I know it's not just me who's feeling the relentlessness of this winter. Generally speaking I like winter, but this year it seems like it's never going to end. Sprout is just getting stable on her feet, and while I'd love to take her out and let her walk around our quiet neighbourhood streets, or find a park with a nice path, there's too much snow and ice and slush for that to be a possibility. She also seems to have inherited my sensitive skin, so if there's even the slightest bit of wind or a chill in the air her cheeks are bright red and chapped within minutes. I feel like The Bean has been feeling cooped up too. He's been spending a lot of time indoors both at daycare and at home, which is not easy for him. He likes to move far too much to be content in closed areas. But again, the weather isn't making it easy to get him outside. This weekend we did driveway bike riding in snowpants.
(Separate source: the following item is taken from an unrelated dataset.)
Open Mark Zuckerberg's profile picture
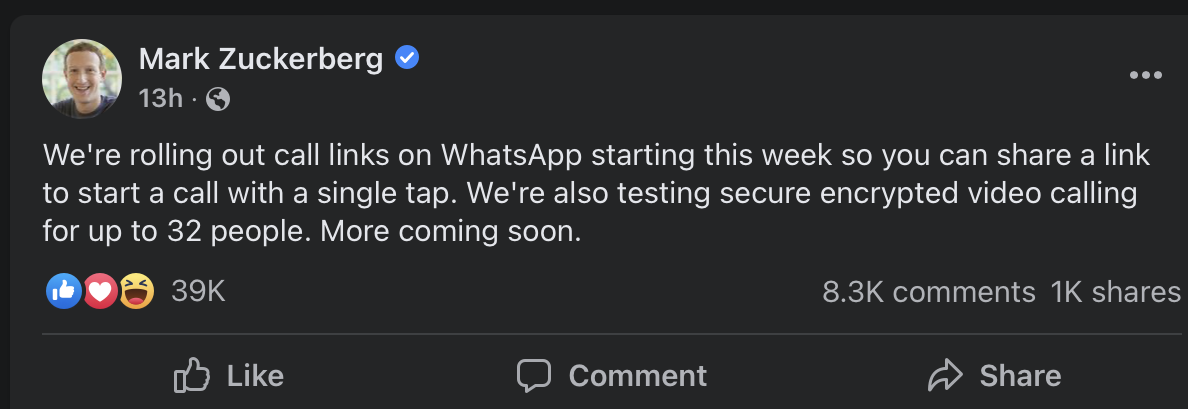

Spring cannot come soon enough.
I'm also feeling the busy monotony of being a SAHM. There's always plenty to do, but it's not the most engaging. I love, love, love spending time with kids, but really the only thing I do love about it. I'm ready to be working again, but job postings seem few and far between with a lot of competition for the few positions that do come up. I've started subbing at one school, but they don't call often. In fact, it's been nearly a month since I was in. I've tried to get on other school's sub lists, but they must be set for the year, as most of my calls have not even been returned. I miss the classroom. I miss teaching. And I really, really miss the kids. I feel the emptiness of not having these things as a part of my life more than I expected to, and I expected to, so that's saying something.
I feel like I do a lot of complaining, and I really hate that. (I know, complaining about complaining, please humour me.) I love so many things about my life and am bursting with gratitude for them. Especially the three main ones. I mean, how I ever got so fortunate to have these people in my life, I just don't know. They're amazing.
Maybe I should just bundle that baby up and go outside when she gets up from her nap. Chapped cheeks are not so horrible, right?